Trainer Arrasate wechselte in der zweiten Halbzeit seine Stars noch ein, es brachte aber wenig. Besser wäre es wohl gewesen, entweder direkt mit der A-Elf aufzulaufen oder den Stammspielern zumindest die Reise nach Galicien zu ersparen.
Theoretisch ist der Transfermarkt geöffnet, beide Teams könnten auf Neuzugänge zurückgreifen. Doch bislang bahnt sich weder in Madrid noch auf Mallorca etwas an. Auf der Insel bangt man eher um einige Säulen im Team. Neben Muriqi, der bei Fenerbahçe auf der Wunschliste steht (MZ berichtete), wird auch der portugiesische Nationalspieler Samu Costa von Atlético Madrid umworben. Den Vertrag mit Innenverteidiger Martin Valjent möchte der Inselclub verlängern, erfüllt aber die Gehaltsvorstellungen des Spielers nicht.

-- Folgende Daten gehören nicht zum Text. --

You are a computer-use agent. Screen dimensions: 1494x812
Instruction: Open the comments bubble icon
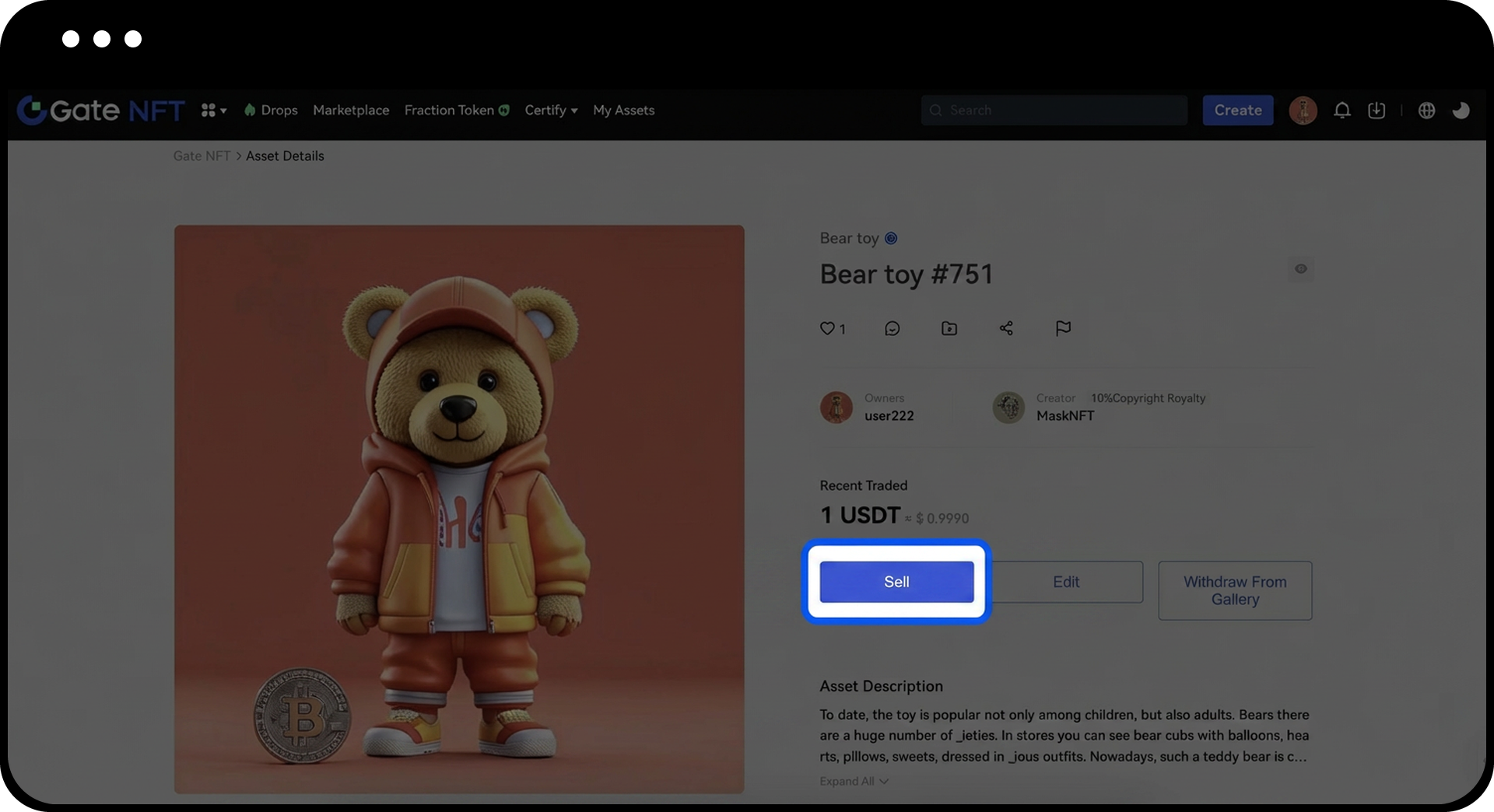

Die Spieler müssen sich auf Temperaturen von knapp 30 Grad vorbereiten. Ähnlich warm war es beim letzten Aufeinandertreffen im August im Son Moix. Beide Mannschaften waren in der zweiten Halbzeit ob der Hitze platt. Real Mallorca konnte beim La-Liga-Debüt von Kylian Mbappé ein 1:1 holen. Im Falle eines Unentschiedens geht es in der Supercopa direkt ins Elfmeterschießen.